The Art of Worship | Chichester Cathedral Launches Liturgical Arts Residency

On the Feast of the Epiphany (6th January 2022), Chichester Cathedral will launch The Art of Worship - an innovative artist residency, taking place within the heart of the 940 year-old living place of worship.

Chichester Cathedral has a long history of seeking the face of God in visual form, from the twelfth century Chichester Reliefs, the murals of Lambert Barnard in the sixteenth century, through to the contemporary work of artists Ursula Benker-Schirmer, John Piper and Graham Sutherland.

Leading British liturgical artists Martin Earle and James Blackstone will be undertaking the residency within a custom-built studio in the Cathedral’s North Transept until March 2022. The project has been developed with celebrated liturgical artist Aidan Hart. All three draw on the same spiritual wells as the Cathedral’s first builders and employ many of the same techniques, including egg tempera, fresco, water gilding, carving, and hand-cut glass mosaic.

Visitors to the Cathedral will be invited to observe these timeless, intricate techniques in the setting of a busy working studio. Martin Earle will be at work on a crucifix for the Beda College in Rome and James Blackstone will be making a mosaic of St Dominic for Chichester Cathedral.

We are thrilled to be hosting these widely celebrated artists at the Cathedral from 2022. Our hope is for this residency to explore the development of a long-term school for specialist liturgical arts at Chichester Cathedral.
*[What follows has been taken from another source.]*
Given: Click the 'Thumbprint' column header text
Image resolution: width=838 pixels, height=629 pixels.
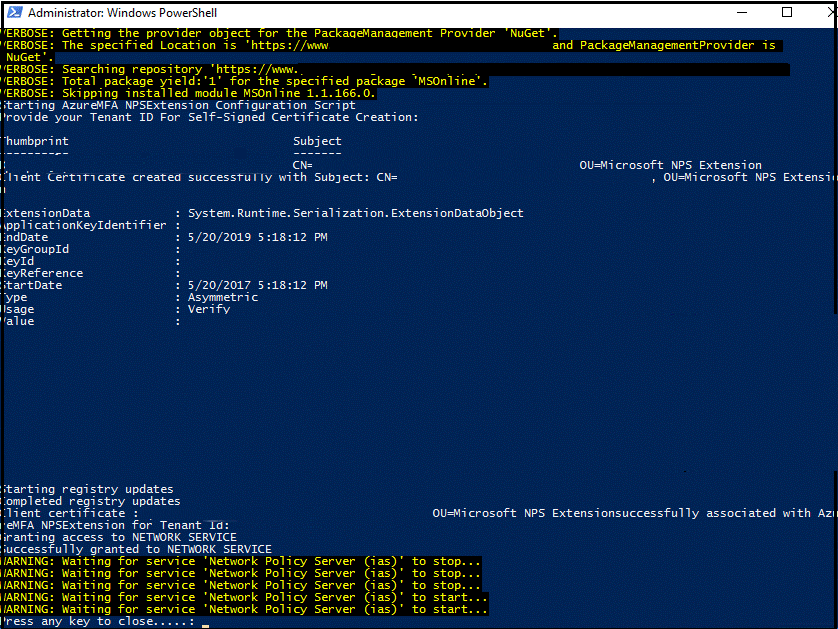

Rowan Williams writes: Christian art in its origins, is not about decorative extras or helpful illustrations of stories and doctrines; it is itself a sort of enacting of faith, a means by which we are brought more fully into the mystery being celebrated.

We look forward to inviting you to accompany us on a journey of exploration.

The Dean of Chichester, The Very Reverend Stephen Waine

Accompanying the residency will be a lecture series from James Blackstone on the spiritual senses and liturgical art, as well as a study day with the three artists and the Cathedral’s Canon Chancellor, the Reverend Dr Daniel Inman, exploring the theology and process of commissioning liturgical art

The residency period will also see a week-long event focusing on the practice of iconography for third-year students from The Prince’s Foundation School of Traditional Arts in London, led by Aidan Hart.

Follow the progress of the Residency

Image: Altar Crucifix (detail), carving in oak (Martin Earle, 2021)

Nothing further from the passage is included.